Let $$\mathbb{R}_+^n = \{x = (x_1,...,x_n)| x_1 \geq 0, x_2 \geq 0,\cdots, x_n \geq 0 \}$$ be the nonnegative orthant of $\mathbb{R}^n$.
How can we demonstrate the properties of the monotonic cone?
1) Let $c \in \mathbb{R}^n$ be given. Show that $c^Tx \geq 0 \forall x \in \mathbb{R}_+^n$ if and only if $c \in \mathbb{R}_+^n$.

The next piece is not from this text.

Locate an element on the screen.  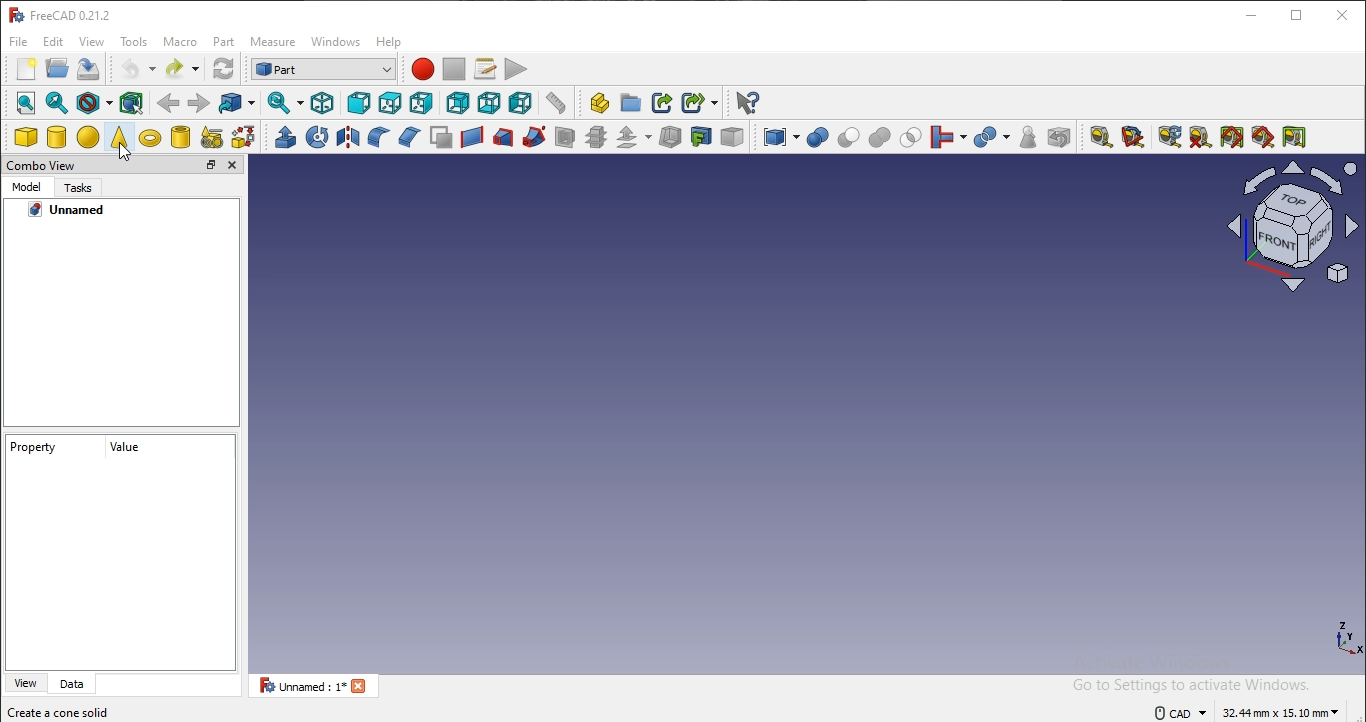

2) Let $x, y \in \mathbb{R}_+^n$. Show that $x^Ty=0$ if and only if $x_iy_i = 0$ for each $i=1,...n$
First, I was thinking if we show the monotone cone is self-dual then $c \geq 0$, and therefore $c \in \mathbb{R}_+^n$.

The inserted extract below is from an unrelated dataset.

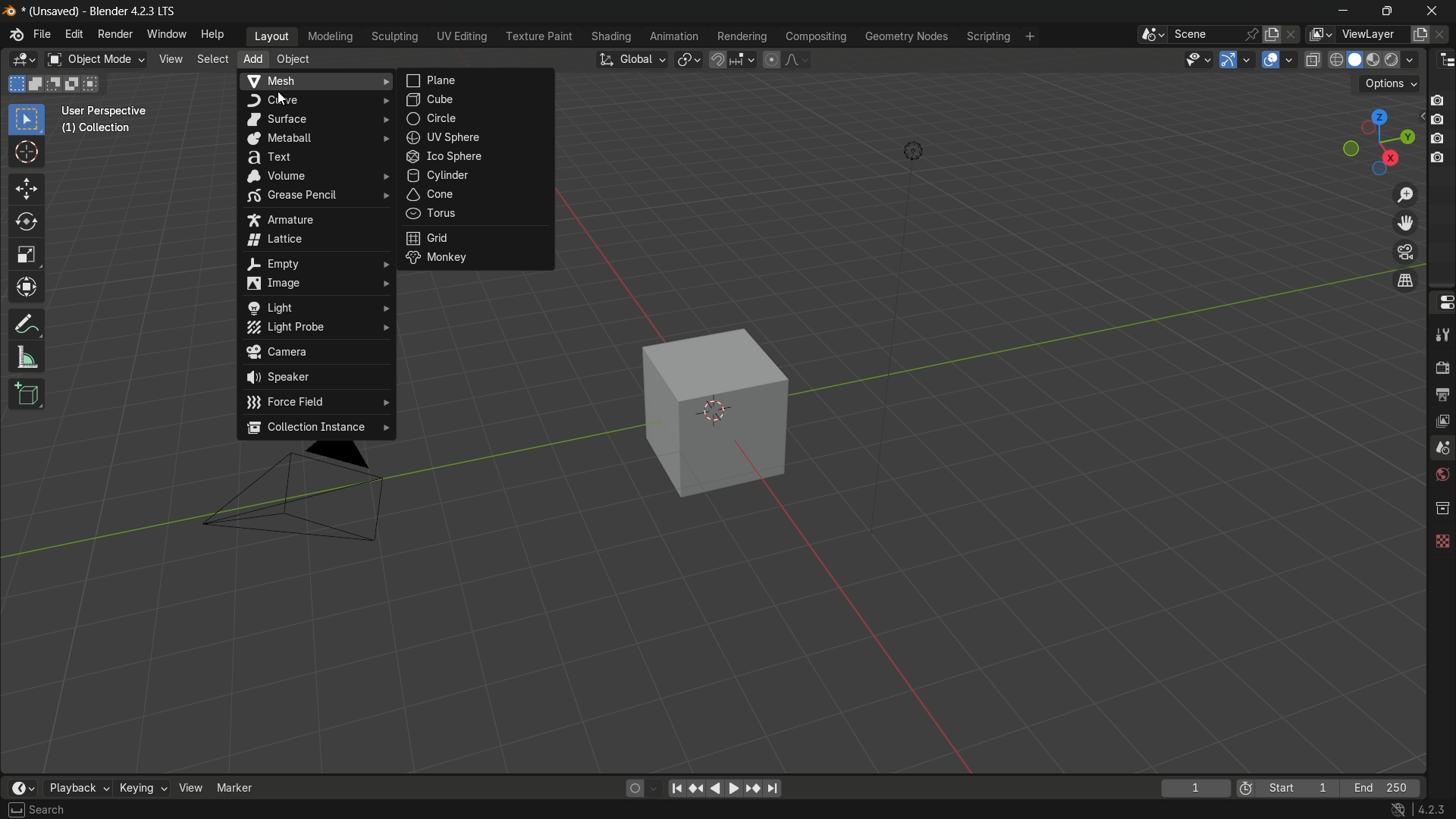  Describe the element at coordinates (78, 783) in the screenshot. I see `playback` at that location.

Another part of it, suppose if $c \leq 0$, then $c$ not $\mathbb{R}_+^n$, and $c^Tx \leq 0$. But this is a contradiction.
Hints
1) One direction is obvious. For the other direction note that the canonical basis is nonnegative, that is $e^i \in \Bbb R_n^+$ for every $i$, where $(e^i)_j:=1$ if $i=j$ and $(e^i)_j:=0$ otherwise.
2) Again, one direction is obvious. For the other direction, suppose by contradiction that $x^\top y=0$ and $x_iy_i \neq 0$, then $x_iy_i>0$ as $x,y\in\Bbb R^n_+$ and so $x^\top y\geq x_iy_i>0$, a contradiction.